Saved entries:
━━━━━━━━━━━━━━━━

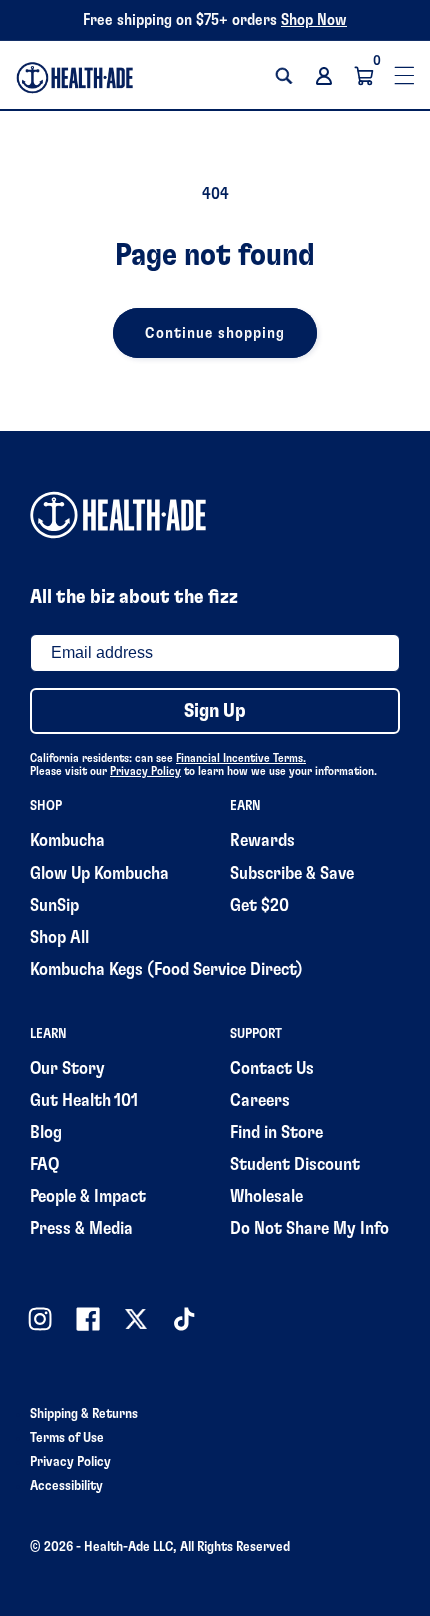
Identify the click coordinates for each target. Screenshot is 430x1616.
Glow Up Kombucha (99, 874)
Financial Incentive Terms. (241, 758)
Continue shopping (215, 333)
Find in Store (276, 1133)
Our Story (67, 1069)
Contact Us (272, 1069)
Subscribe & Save (292, 874)
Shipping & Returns (84, 1414)
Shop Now (314, 20)
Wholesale (266, 1197)
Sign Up (215, 711)
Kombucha (67, 841)
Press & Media (81, 1229)
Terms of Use (67, 1438)
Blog (46, 1133)
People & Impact (88, 1197)
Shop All (59, 938)
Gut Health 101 (84, 1101)
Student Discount (295, 1165)
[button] (284, 76)
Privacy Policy (145, 771)
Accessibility (66, 1486)
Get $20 (259, 906)
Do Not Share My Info (309, 1229)
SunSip (54, 906)
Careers (260, 1101)
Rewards (262, 841)
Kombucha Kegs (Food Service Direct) (166, 970)
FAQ (44, 1165)
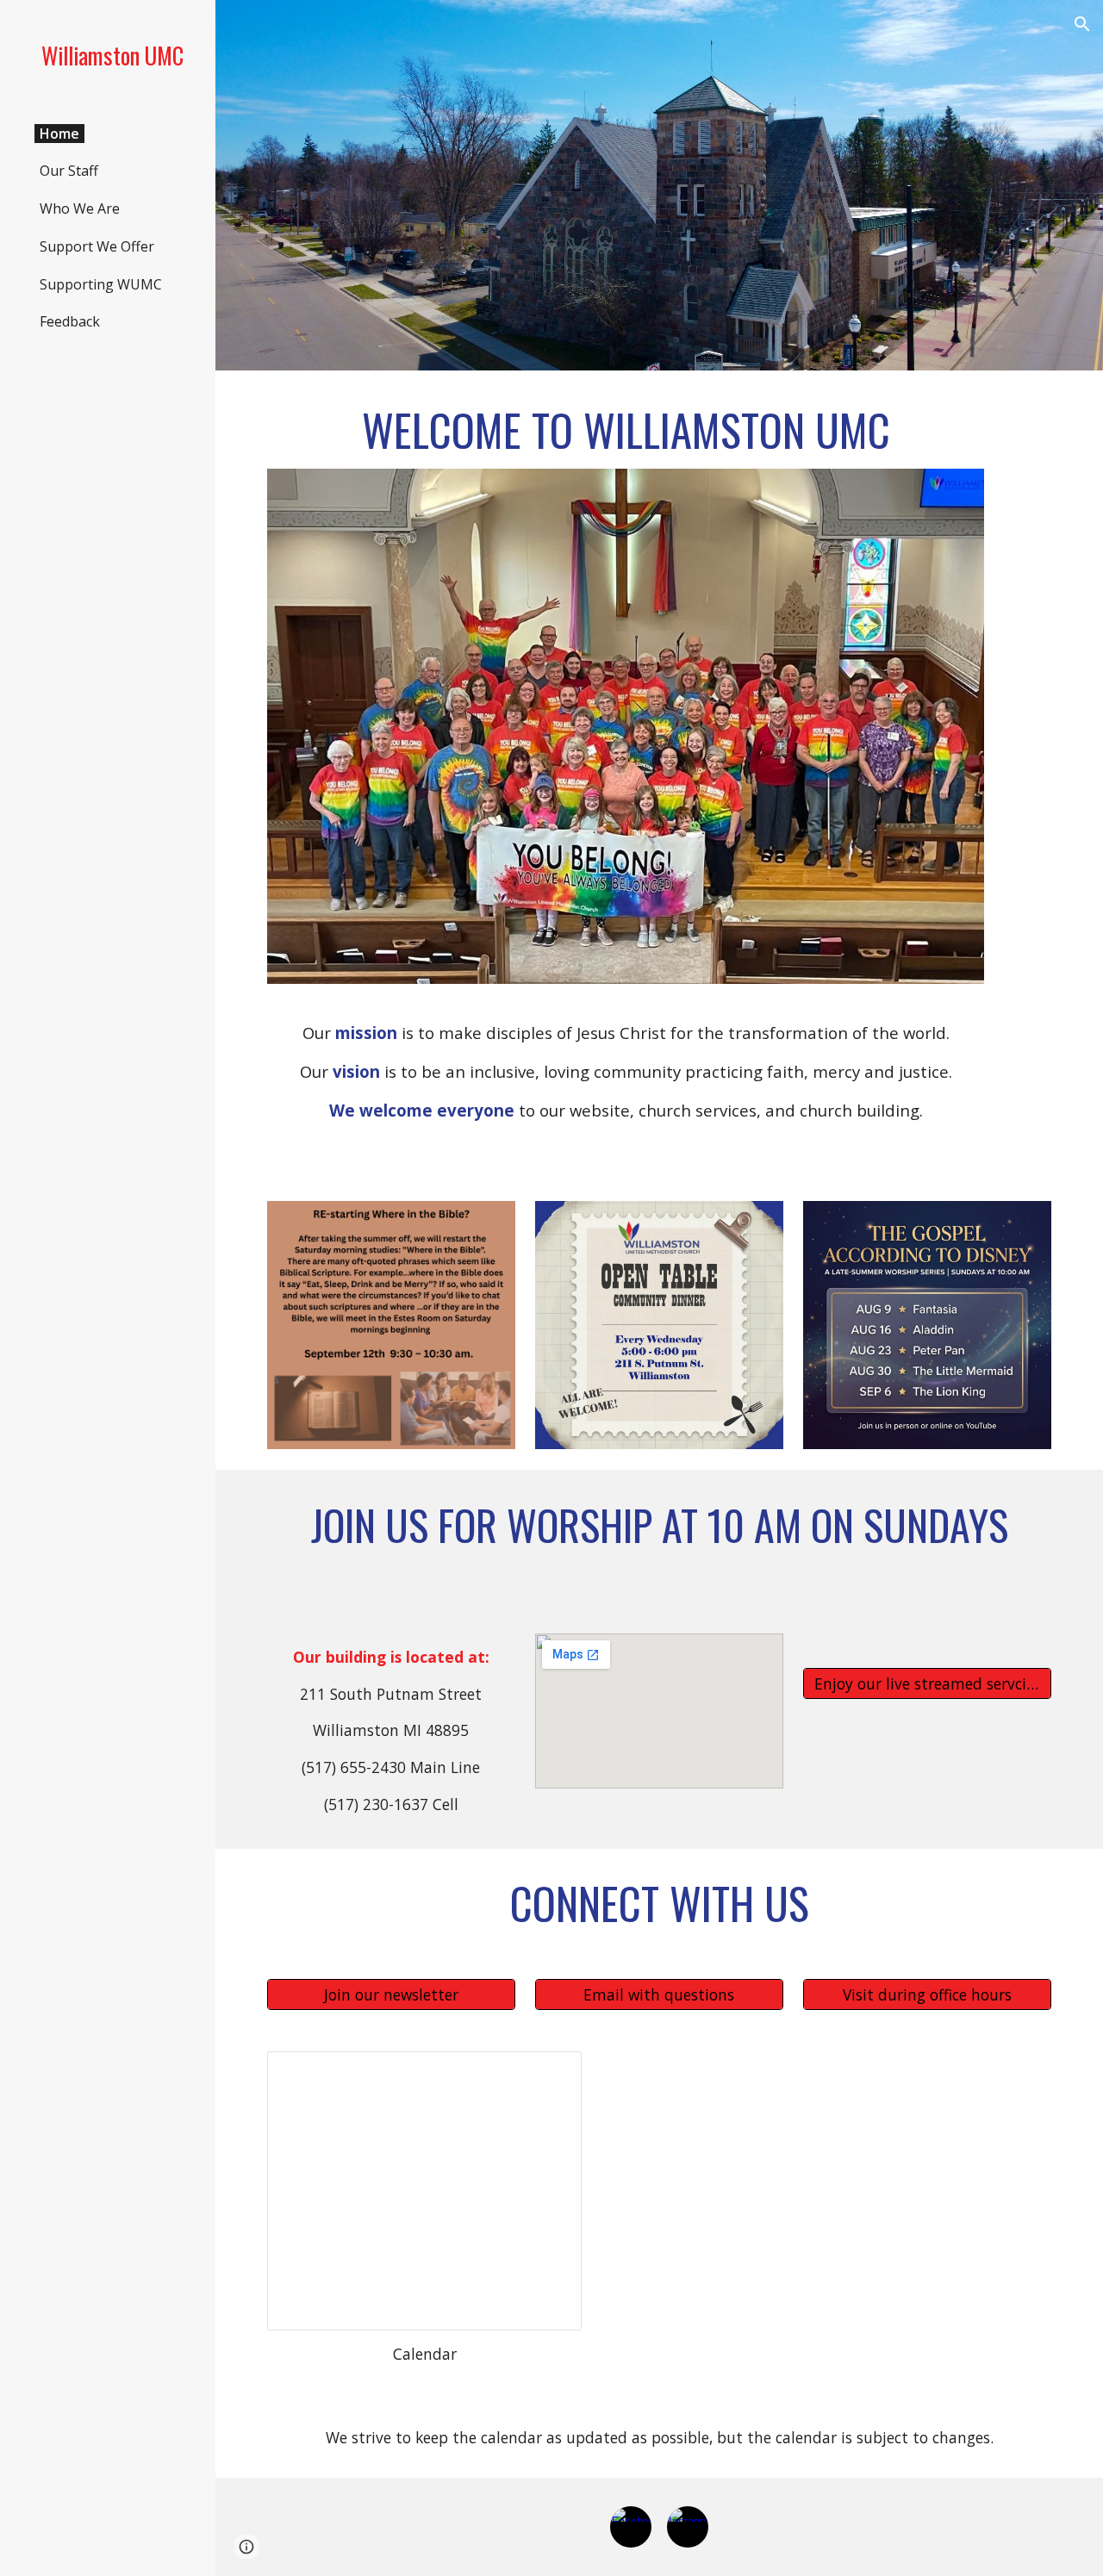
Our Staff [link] (69, 170)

━━━━━━━━━━━━━━━━

▸ Work to be completed
Find and copy each line of the data where "Terms" is present.

▸ Written response
Financial Incentive Terms. (241, 758)
Terms of Use (67, 1438)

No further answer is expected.